'Disaster for our country': Evangelical Trump critics lament election outcome
One of the creators of a Christian nonprofit effort aimed at cultivating “better Christian politics” claims President-elect Donald Trump’s victory in the 2024 election is a “disaster” for the United States.
Curtis Chang, co-founder of The After Party, expressed profound emotional distress over the outcome, which saw Trump elected to a second term following strong support from Evangelicals, particularly white Evangelical voters.
The After Party, which Chang created with New York Times columnist David French and Russell Moore, editor-in-chief at Christianity Today magazine and former president of the Ethics & Religious Liberty Commission of the Southern Baptist Convention, was purportedly formed to help Christians develop a healthy and biblically informed understanding of political involvement, without promoting partisan viewpoints.
During a candid conversation on “The Good Faith Podcast” posted to YouTube on Thursday, Chang made a distinction between the podcast’s contents and The After Party curriculum.
“A lot of people associate us with The After Party curriculum that we've created, really, to help Christians think about the ‘how’ of politics,” said Chang. “And because of that, the three of us in The After Party, in our roles as The After Party, were very intent to steer away from making any statement or encouragement on partisan leanings, on our own political viewpoints."

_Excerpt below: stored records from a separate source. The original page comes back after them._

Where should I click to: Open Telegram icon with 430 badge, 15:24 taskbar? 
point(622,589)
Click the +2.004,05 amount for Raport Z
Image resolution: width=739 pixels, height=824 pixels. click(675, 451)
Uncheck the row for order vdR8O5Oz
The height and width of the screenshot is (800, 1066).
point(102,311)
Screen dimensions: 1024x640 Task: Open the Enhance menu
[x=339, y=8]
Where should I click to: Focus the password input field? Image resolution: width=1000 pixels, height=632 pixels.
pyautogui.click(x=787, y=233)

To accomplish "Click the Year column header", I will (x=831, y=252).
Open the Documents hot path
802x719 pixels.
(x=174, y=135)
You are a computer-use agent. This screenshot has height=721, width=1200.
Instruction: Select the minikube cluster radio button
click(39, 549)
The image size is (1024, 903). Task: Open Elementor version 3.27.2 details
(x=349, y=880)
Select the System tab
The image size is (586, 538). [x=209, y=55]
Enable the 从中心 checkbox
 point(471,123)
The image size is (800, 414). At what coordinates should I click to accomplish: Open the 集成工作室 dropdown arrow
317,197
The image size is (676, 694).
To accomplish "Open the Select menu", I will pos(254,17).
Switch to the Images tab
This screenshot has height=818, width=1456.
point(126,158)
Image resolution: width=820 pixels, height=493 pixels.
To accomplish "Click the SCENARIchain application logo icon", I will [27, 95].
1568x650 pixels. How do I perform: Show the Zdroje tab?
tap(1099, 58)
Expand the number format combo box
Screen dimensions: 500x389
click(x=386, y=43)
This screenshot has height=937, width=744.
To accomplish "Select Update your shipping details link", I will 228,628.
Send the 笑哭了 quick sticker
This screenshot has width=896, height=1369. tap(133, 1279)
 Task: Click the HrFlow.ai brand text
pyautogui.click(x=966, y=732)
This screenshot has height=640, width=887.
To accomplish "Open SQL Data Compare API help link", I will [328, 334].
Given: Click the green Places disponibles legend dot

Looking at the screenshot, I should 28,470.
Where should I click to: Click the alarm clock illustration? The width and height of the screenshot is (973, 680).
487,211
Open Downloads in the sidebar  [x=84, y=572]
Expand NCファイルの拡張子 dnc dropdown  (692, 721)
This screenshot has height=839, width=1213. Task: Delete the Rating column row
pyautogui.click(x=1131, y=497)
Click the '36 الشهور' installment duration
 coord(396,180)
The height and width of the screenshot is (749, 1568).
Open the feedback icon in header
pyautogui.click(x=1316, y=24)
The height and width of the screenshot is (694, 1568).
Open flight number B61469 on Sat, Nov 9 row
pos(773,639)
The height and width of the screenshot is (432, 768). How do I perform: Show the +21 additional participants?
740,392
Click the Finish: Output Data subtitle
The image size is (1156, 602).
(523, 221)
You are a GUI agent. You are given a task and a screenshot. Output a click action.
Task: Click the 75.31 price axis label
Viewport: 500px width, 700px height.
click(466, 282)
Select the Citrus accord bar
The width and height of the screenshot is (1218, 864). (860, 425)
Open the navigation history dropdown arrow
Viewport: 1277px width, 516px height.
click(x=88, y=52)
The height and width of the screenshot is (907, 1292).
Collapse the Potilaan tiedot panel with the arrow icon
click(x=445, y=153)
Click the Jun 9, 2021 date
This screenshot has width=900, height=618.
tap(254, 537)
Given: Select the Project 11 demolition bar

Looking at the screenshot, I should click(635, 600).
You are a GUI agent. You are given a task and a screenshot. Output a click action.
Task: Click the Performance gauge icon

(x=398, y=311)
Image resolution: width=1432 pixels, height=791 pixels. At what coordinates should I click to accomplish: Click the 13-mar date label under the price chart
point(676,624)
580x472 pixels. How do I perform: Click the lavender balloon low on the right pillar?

“This is a Good Faith recording; this is not The After Party curriculum.”
Chang and his colleagues then opened up about their personal feelings in response to the election results, with Chang saying that he was “still sorting through the combination of anxiety, avoidance, anger, anguish, alienation."
“I'm all over the map," he said. "I just felt like is this my country? Like, what does it mean?”
Chang recalled how, in the immediate aftermath of Tuesday’s election, he spent hours staying busy by digitizing photos and clearing out his garage in a phase he described as “big avoidance mode.”
“I mean, this election, I think, was a disaster for our country, but it did wonders for my to-do list,” he added.
French offered a more analytical perspective on some of the broader consequences of the election beyond his own circle.
“As it became very clear that Trump is going to win, what really settled in my mind was this idea that despair is a luxury,” he said. “One of the feelings that I had was, many of us who have stable jobs, who have good families, who have good friends, we're going to be fine,’ but there's a lot of vulnerable people out there who are not going to be fine.”
Moore, who was one of the more prominent anti-Trump voices in the SBC before he left the denomination in 2021, said whatever his thoughts on the outcome, it was “reassuring” that voters knew exactly for what — or rather whom — they cast their ballot.
“One of the things that is reassuring to me about this election is I don't feel like anybody was hoodwinked,” he said. “I think that both candidates were very, very clearly who they are, what they're going to do and the American people made a choice, so that's reassuring to me."
“I don't think that there's a sense in which, ‘Well, the American people don't know the drama they're signing up for.'"
Chang, French, and Moore all emphasized the importance of maintaining moral courage, even in a political climate they all agree is increasingly divisive and often cruel. French suggested Evangelicals who didn’t vote for Trump should prepare for a “long slog” of American “regress.”
“We were never promised that we would live in times of American progress,” he said. “Generation after generation of Americans have lived in periods of regress and we have to settle in maybe for a kind of long slog."
“It's already been long, for a longer slog, so take care of yourself.”
French publicly expressed support for Democrat Vice President Kamala Harris in a New York Times column in August, in which he said he would vote for Harris in order to “save conservatism from itself.”